Publisher : Lecture Notes of the Institute for Computer Sciences, Social-Informatics and Telecommunications Engineering, LNICST
Year : 2019
Abstract : The frequent subgraphs are the subgraphs which appear in a number, more than or equal to a user-defined threshold. Many algorithms assume that the apriori based approach yields an efficient result for finding frequent subgraphs, but in our research, we found out that Apriori algorithm lacks scalability with the main memory.
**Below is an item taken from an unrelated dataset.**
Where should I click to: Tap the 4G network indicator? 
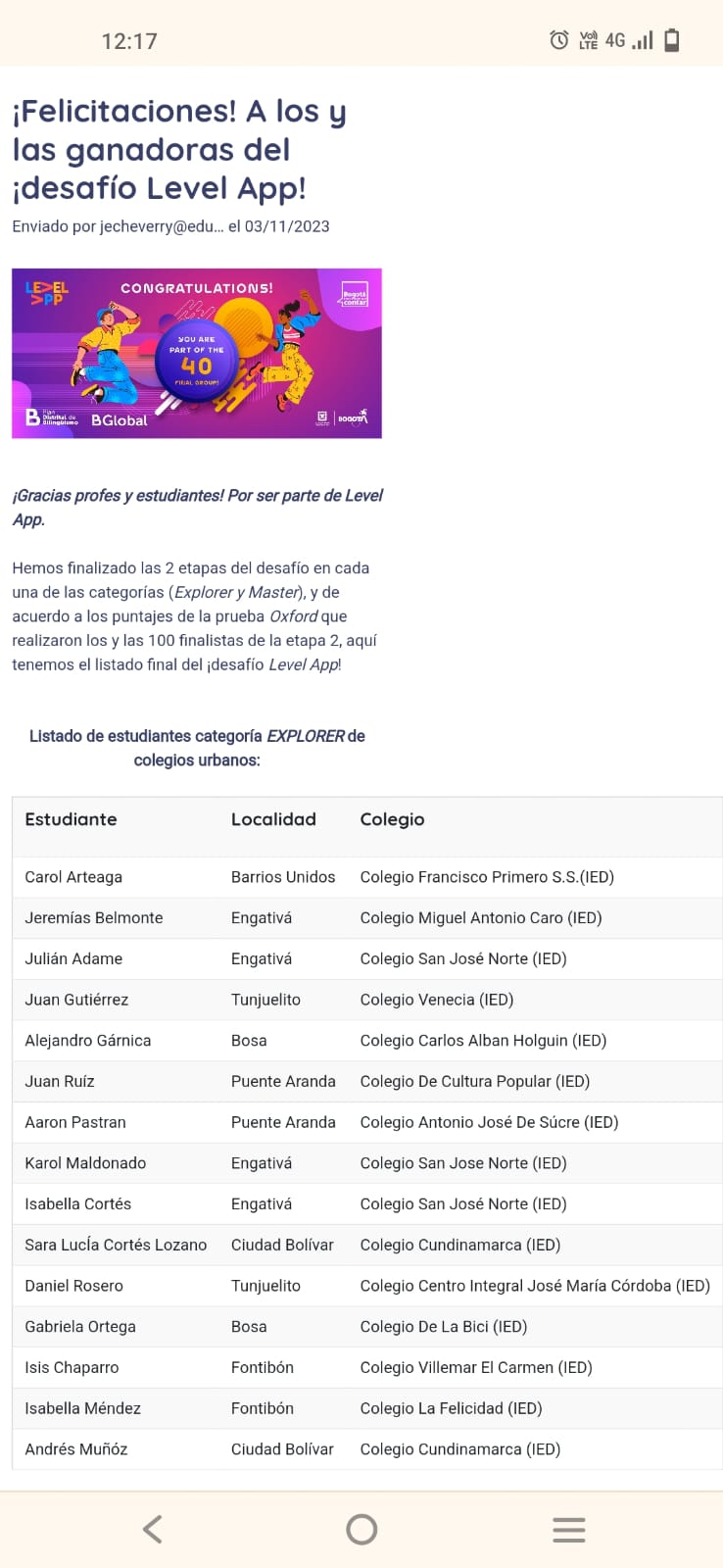(x=615, y=40)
Frequent subgraph mining using Apriori algorithm with FS tree uses adjacency list representation. FS tree is a prefix tree data structure. It implements the algorithm in two phases. In the first phase, it uses the Apriori algorithm to find frequent two edge subgraphs. In the second phase, it uses FS-tree algorithm to search all the frequent subgraphs from frequent two edge subgraphs. Scanning the dataset for every candidate is the drawback of the Apriori algorithm, so the Apriori algorithm with FS-tree is used to overcome the multiple scanning. This algorithm is also implemented in an assumption that the data set fits well in memory. In this paper, we propose parallel map-reduce based frequent subgraph mining technique performed in a distributed environment on the Hadoop framework. The experiments validate the efficiency of the algorithm for generating frequent subgraphs in large graph datasets. © 2019, ICST Institute for Computer Sciences, Social Informatics and Telecommunications Engineering.